RECORDS TO PROCESS:
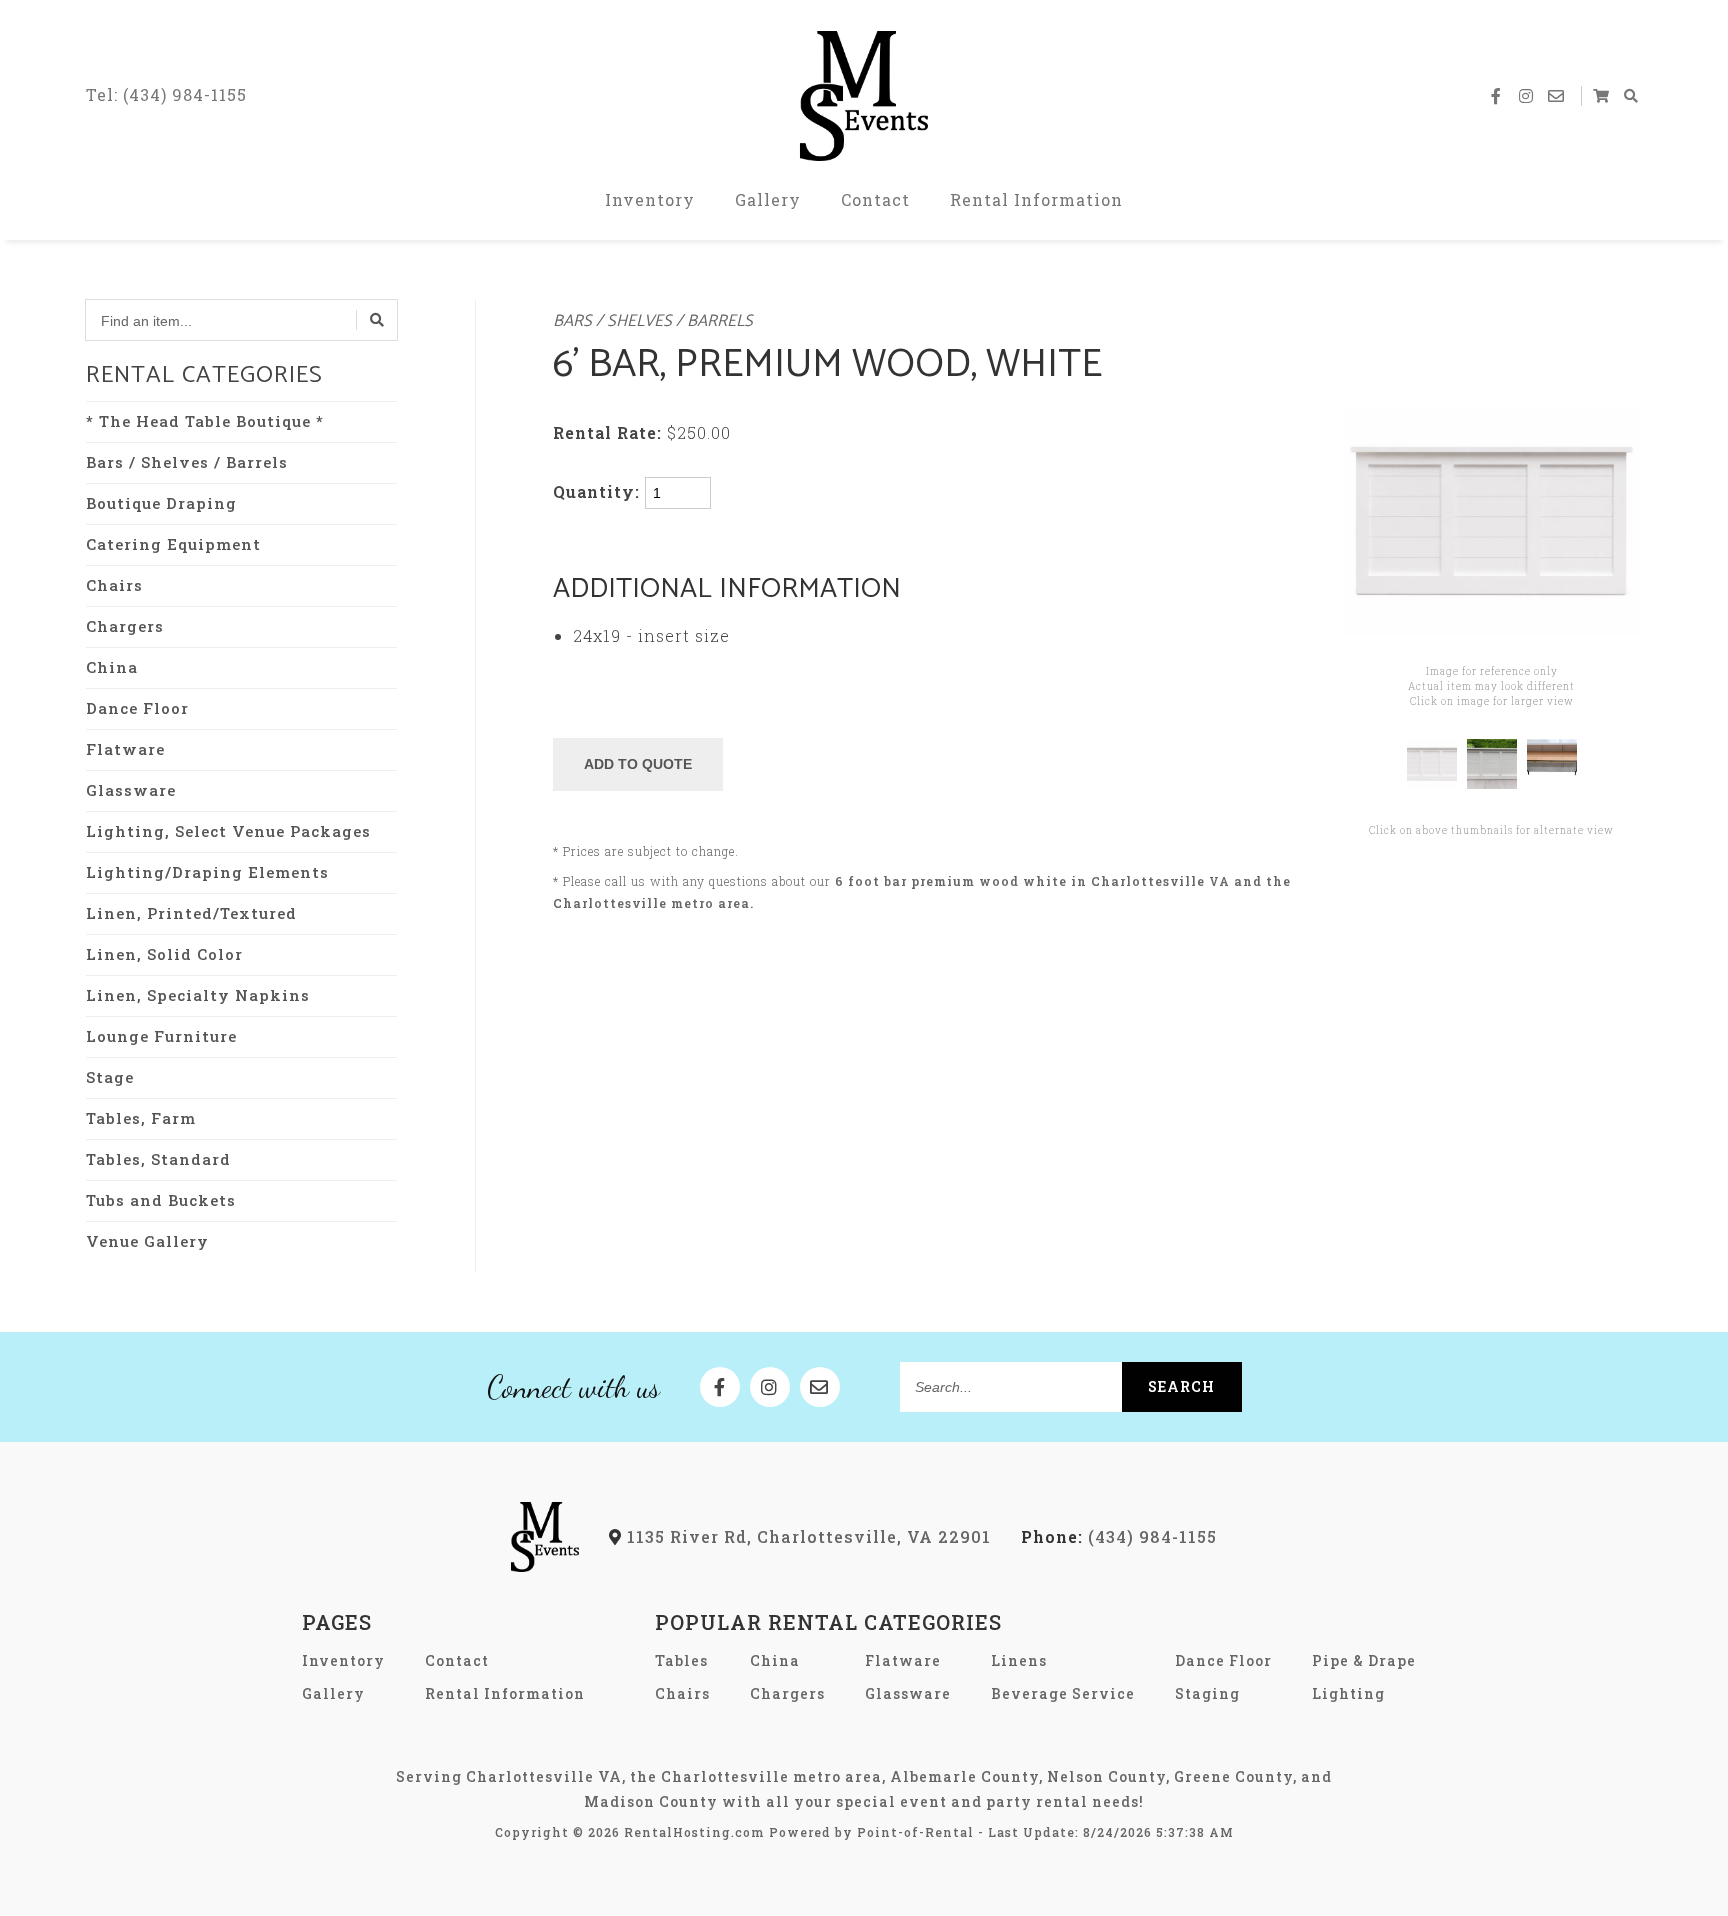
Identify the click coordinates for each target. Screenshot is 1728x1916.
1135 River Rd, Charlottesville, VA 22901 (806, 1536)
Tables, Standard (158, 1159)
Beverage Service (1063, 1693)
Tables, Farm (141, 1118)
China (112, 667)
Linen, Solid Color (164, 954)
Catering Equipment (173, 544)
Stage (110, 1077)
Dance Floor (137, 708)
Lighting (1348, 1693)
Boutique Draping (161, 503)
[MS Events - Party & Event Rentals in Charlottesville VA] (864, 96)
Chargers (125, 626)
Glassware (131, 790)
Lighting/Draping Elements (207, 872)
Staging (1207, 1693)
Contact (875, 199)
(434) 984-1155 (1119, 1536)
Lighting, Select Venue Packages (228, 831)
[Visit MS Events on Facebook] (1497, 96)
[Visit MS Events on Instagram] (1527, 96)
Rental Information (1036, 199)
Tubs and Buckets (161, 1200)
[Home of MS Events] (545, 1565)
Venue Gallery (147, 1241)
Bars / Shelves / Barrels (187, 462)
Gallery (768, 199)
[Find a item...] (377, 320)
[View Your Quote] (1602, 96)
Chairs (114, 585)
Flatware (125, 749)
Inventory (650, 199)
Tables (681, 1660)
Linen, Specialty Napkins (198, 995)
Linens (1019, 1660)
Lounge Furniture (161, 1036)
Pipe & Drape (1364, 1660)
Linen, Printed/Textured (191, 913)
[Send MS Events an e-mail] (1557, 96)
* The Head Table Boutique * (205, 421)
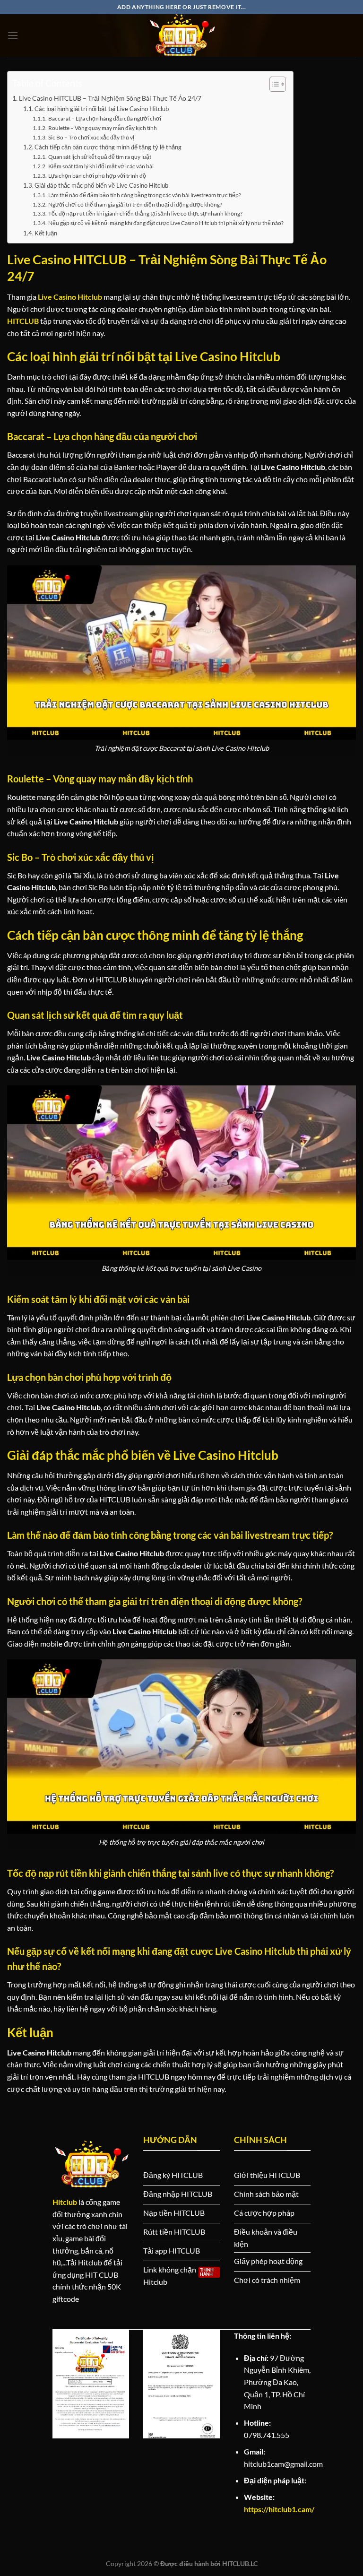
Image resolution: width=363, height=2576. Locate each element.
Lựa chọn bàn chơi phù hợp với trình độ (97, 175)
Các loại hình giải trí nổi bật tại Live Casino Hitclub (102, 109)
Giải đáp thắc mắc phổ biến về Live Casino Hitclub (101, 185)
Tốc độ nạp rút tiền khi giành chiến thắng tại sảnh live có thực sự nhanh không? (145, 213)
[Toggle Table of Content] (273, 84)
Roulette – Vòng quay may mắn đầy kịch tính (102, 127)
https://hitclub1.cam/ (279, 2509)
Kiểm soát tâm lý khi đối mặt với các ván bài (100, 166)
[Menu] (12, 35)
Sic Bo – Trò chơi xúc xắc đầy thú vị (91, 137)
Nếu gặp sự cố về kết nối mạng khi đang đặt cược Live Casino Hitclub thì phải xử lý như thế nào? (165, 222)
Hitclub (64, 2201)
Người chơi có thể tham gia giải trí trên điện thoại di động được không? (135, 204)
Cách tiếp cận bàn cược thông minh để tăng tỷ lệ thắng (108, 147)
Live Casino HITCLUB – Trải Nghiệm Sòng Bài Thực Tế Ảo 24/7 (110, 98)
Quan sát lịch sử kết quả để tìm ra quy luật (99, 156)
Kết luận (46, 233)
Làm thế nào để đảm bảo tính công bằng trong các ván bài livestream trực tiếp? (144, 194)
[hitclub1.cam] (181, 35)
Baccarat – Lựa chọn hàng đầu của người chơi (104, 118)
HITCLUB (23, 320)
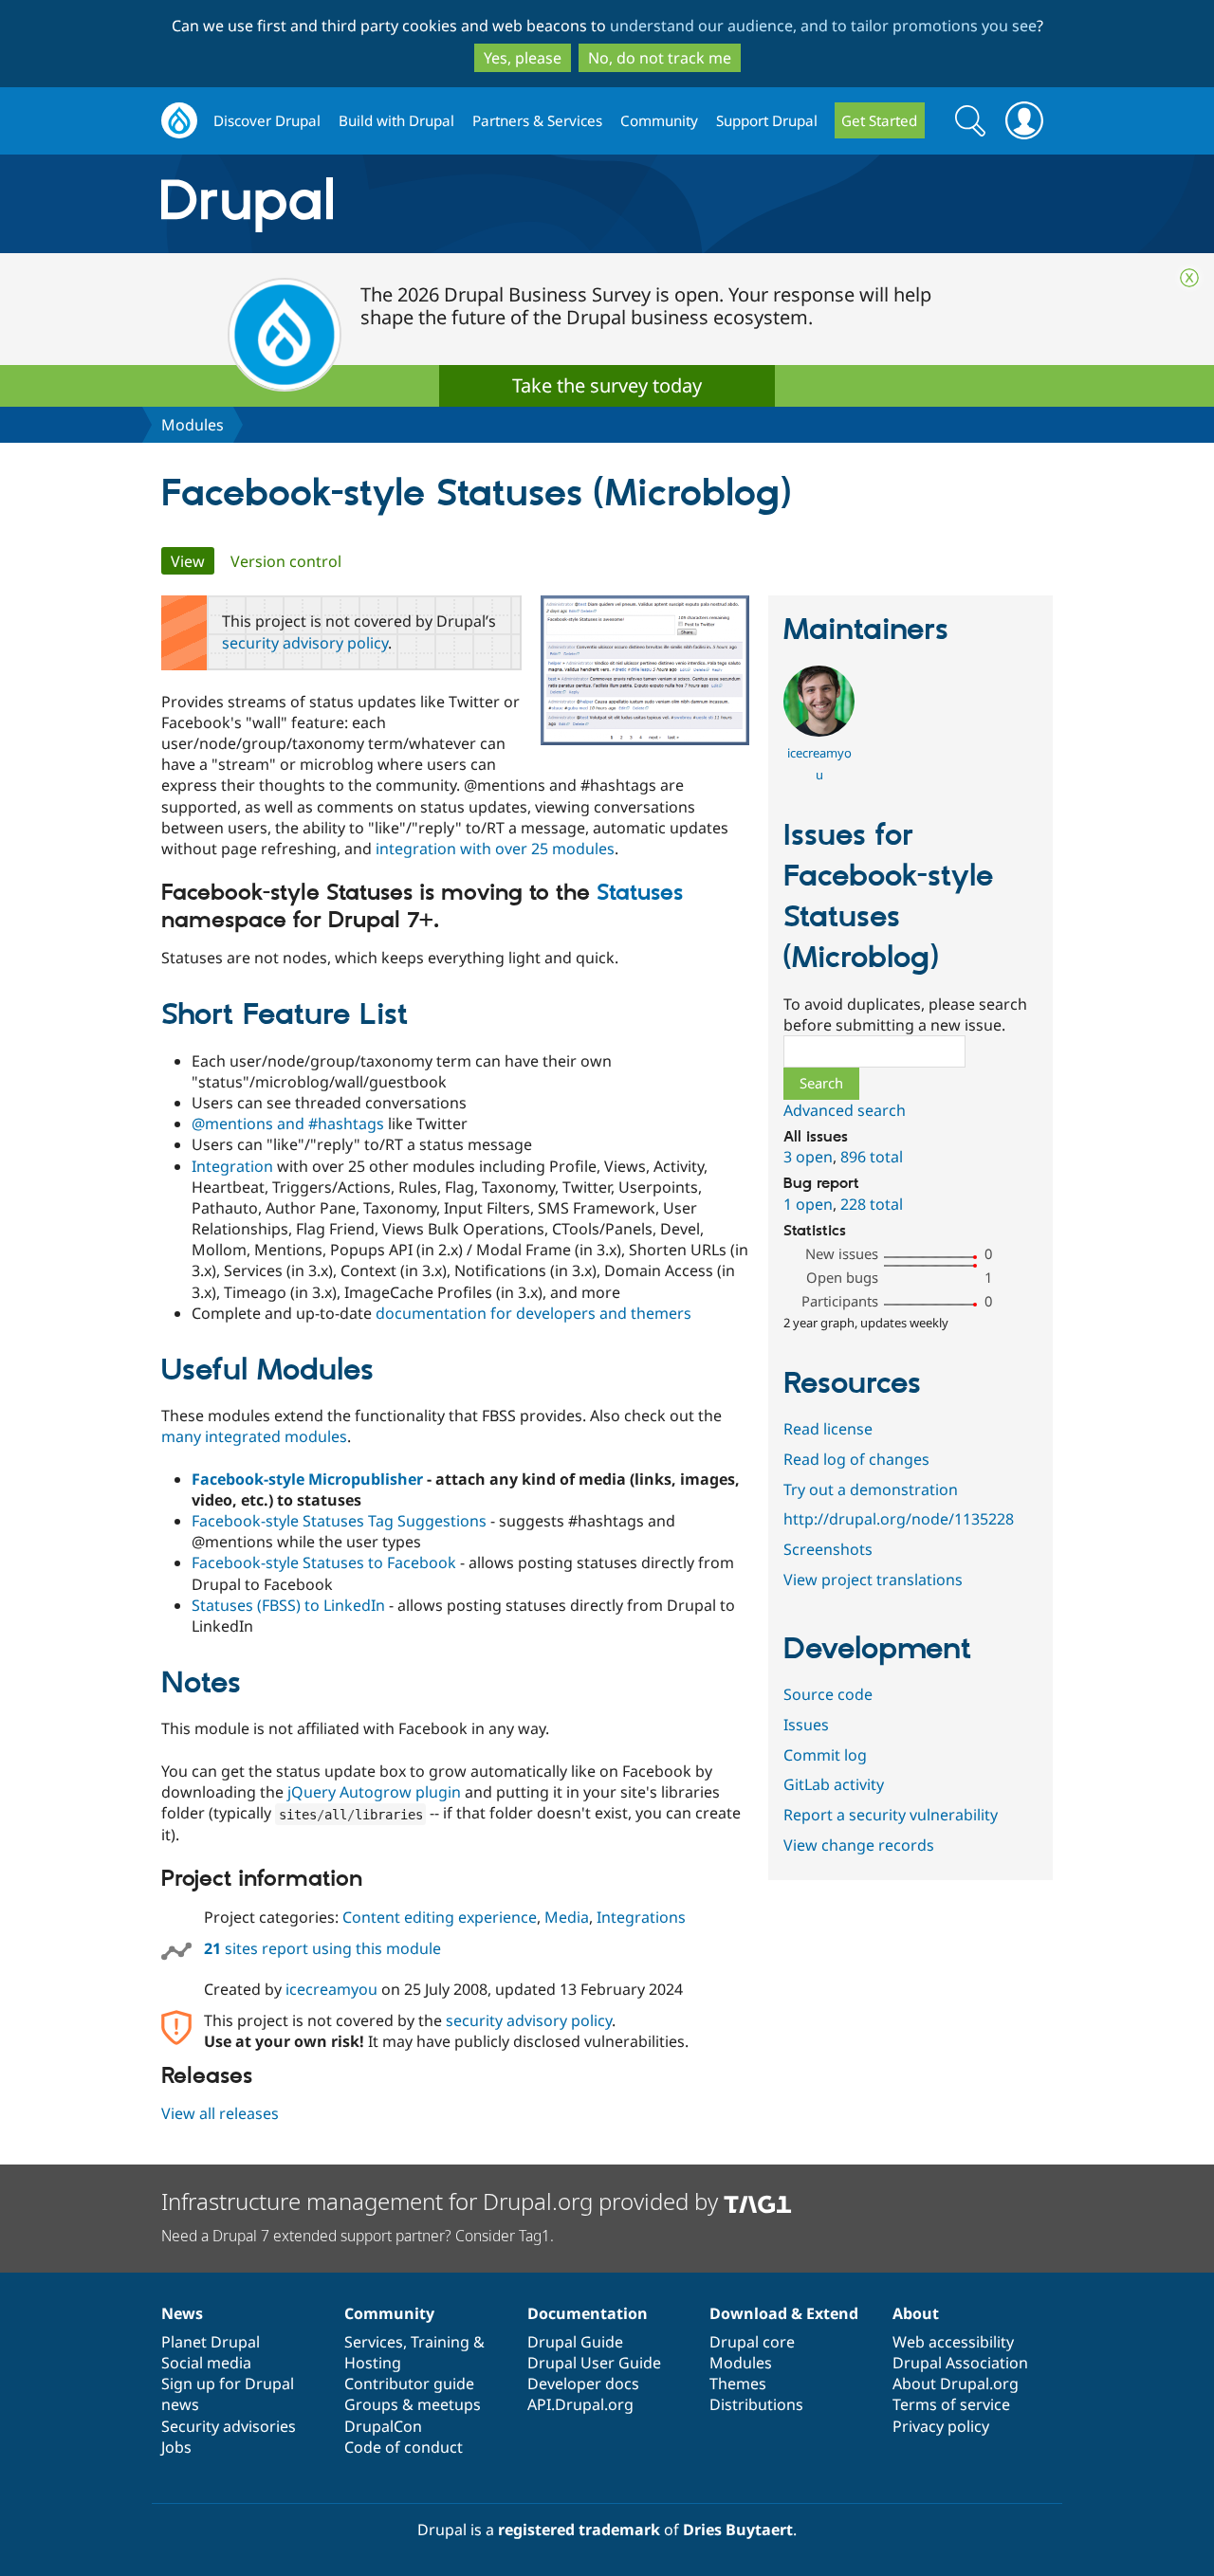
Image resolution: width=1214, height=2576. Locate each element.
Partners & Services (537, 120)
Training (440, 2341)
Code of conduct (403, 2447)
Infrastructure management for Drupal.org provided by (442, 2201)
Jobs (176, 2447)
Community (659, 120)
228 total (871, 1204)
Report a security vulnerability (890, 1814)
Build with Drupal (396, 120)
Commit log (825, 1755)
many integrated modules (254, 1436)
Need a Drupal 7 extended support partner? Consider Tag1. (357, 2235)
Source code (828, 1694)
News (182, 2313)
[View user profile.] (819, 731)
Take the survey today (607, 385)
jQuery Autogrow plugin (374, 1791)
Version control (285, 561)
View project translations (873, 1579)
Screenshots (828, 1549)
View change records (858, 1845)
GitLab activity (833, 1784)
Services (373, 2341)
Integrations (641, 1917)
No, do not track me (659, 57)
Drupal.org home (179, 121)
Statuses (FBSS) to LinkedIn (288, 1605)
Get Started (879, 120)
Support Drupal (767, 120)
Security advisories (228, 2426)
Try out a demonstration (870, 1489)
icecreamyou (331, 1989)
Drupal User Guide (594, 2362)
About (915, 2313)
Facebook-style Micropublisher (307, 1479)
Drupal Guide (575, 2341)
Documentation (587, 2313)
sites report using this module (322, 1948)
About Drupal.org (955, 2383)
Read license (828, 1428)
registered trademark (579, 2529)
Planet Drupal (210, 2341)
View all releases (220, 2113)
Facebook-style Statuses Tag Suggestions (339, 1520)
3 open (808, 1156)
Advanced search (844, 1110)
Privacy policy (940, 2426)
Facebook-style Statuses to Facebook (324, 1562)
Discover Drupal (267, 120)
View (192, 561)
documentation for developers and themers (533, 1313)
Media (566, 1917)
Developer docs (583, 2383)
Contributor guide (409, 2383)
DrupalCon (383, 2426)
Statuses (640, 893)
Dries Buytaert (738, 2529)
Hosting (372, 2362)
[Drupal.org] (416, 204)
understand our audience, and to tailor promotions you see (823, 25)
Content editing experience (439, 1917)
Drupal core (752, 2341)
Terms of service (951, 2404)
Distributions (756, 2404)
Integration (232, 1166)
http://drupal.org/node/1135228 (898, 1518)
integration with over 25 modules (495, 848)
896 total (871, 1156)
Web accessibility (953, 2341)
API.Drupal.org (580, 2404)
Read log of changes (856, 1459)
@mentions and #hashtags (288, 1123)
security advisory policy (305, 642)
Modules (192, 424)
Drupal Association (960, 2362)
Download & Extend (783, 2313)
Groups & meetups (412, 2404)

ABOUT THIS TASK: Could you copy exactly the lines from the one containing "[View user profile.] (819, 731)" through the end of the records above, and nothing more?

EXERCISE ANSWER:
[View user profile.] (819, 731)
Take the survey today (607, 385)
jQuery Autogrow plugin (374, 1791)
Version control (285, 561)
View project translations (873, 1579)
Screenshots (828, 1549)
View change records (858, 1845)
GitLab activity (833, 1784)
Services (373, 2341)
Integrations (641, 1917)
No, do not track me (659, 57)
Drupal.org home (179, 121)
Statuses (FBSS) to LinkedIn (288, 1605)
Get Started (879, 120)
Support Drupal (767, 120)
Security advisories (228, 2426)
Try out a demonstration (870, 1489)
icecreamyou (331, 1989)
Drupal User Guide (594, 2362)
About (915, 2313)
Facebook-style Micropublisher (307, 1479)
Drupal Guide (575, 2341)
Documentation (587, 2313)
sites report using this module (322, 1948)
About Drupal.org (955, 2383)
Read license (828, 1428)
registered trademark (579, 2529)
Planet Drupal (210, 2341)
View all releases (220, 2113)
Facebook-style Statuses Tag Suggestions (339, 1520)
3 open (808, 1156)
Advanced search (844, 1110)
Privacy policy (940, 2426)
Facebook-style Statuses to Facebook (324, 1562)
Discover Drupal (267, 120)
View (192, 561)
documentation for developers and themers (533, 1313)
Media (566, 1917)
Developer docs (583, 2383)
Contributor guide (409, 2383)
DrupalCon (383, 2426)
Statuses (640, 893)
Dries Buytaert (738, 2529)
Hosting (372, 2362)
[Drupal.org] (416, 204)
understand our audience, and to tailor promotions you see (823, 25)
Content editing experience (439, 1917)
Drupal core (752, 2341)
Terms of service (951, 2404)
Distributions (756, 2404)
Integration (232, 1166)
http://drupal.org/node/1135228 (898, 1518)
integration with over 25 modules (495, 848)
896 total (871, 1156)
Web accessibility (953, 2341)
API.Drupal.org (580, 2404)
Read log of changes (856, 1459)
@mentions and #hashtags (288, 1123)
security advisory policy (305, 642)
Modules (192, 424)
Drupal Association (960, 2362)
Download & Extend (783, 2313)
Groups & meetups (412, 2404)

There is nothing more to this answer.